§ **Exercise aim**: Repeat word for word, please, only the lines from the one that includes "Bestellungen verfolgen (533, 1144)" through the final line of the data.

══ Extracted records

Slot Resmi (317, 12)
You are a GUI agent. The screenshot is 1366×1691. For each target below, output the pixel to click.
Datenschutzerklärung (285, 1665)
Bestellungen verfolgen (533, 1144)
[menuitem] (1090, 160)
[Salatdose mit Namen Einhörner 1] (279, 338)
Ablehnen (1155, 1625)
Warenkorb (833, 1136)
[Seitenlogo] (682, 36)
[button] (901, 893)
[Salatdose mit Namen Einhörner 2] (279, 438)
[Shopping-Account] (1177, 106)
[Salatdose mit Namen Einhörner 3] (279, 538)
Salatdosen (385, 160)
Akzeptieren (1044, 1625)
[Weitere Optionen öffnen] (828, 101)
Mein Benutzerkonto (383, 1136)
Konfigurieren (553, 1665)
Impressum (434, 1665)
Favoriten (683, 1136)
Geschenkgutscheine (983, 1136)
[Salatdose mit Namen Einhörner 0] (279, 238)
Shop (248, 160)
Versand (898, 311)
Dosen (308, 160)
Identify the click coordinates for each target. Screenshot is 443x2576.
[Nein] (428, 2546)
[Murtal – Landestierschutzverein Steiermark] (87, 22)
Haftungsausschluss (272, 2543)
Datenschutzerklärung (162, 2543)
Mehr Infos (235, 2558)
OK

════

§ **Expected answer**:
Bestellungen verfolgen (533, 1144)
[menuitem] (1090, 160)
[Salatdose mit Namen Einhörner 1] (279, 338)
Ablehnen (1155, 1625)
Warenkorb (833, 1136)
[Seitenlogo] (682, 36)
[button] (901, 893)
[Salatdose mit Namen Einhörner 2] (279, 438)
[Shopping-Account] (1177, 106)
[Salatdose mit Namen Einhörner 3] (279, 538)
Salatdosen (385, 160)
Akzeptieren (1044, 1625)
[Weitere Optionen öffnen] (828, 101)
Mein Benutzerkonto (383, 1136)
Konfigurieren (553, 1665)
Impressum (434, 1665)
Favoriten (683, 1136)
Geschenkgutscheine (983, 1136)
[Salatdose mit Namen Einhörner 0] (279, 238)
Shop (248, 160)
Versand (898, 311)
Dosen (308, 160)
Identify the click coordinates for each target. Screenshot is 443x2576.
[Nein] (428, 2546)
[Murtal – Landestierschutzverein Steiermark] (87, 22)
Haftungsausschluss (272, 2543)
Datenschutzerklärung (162, 2543)
Mehr Infos (235, 2558)
OK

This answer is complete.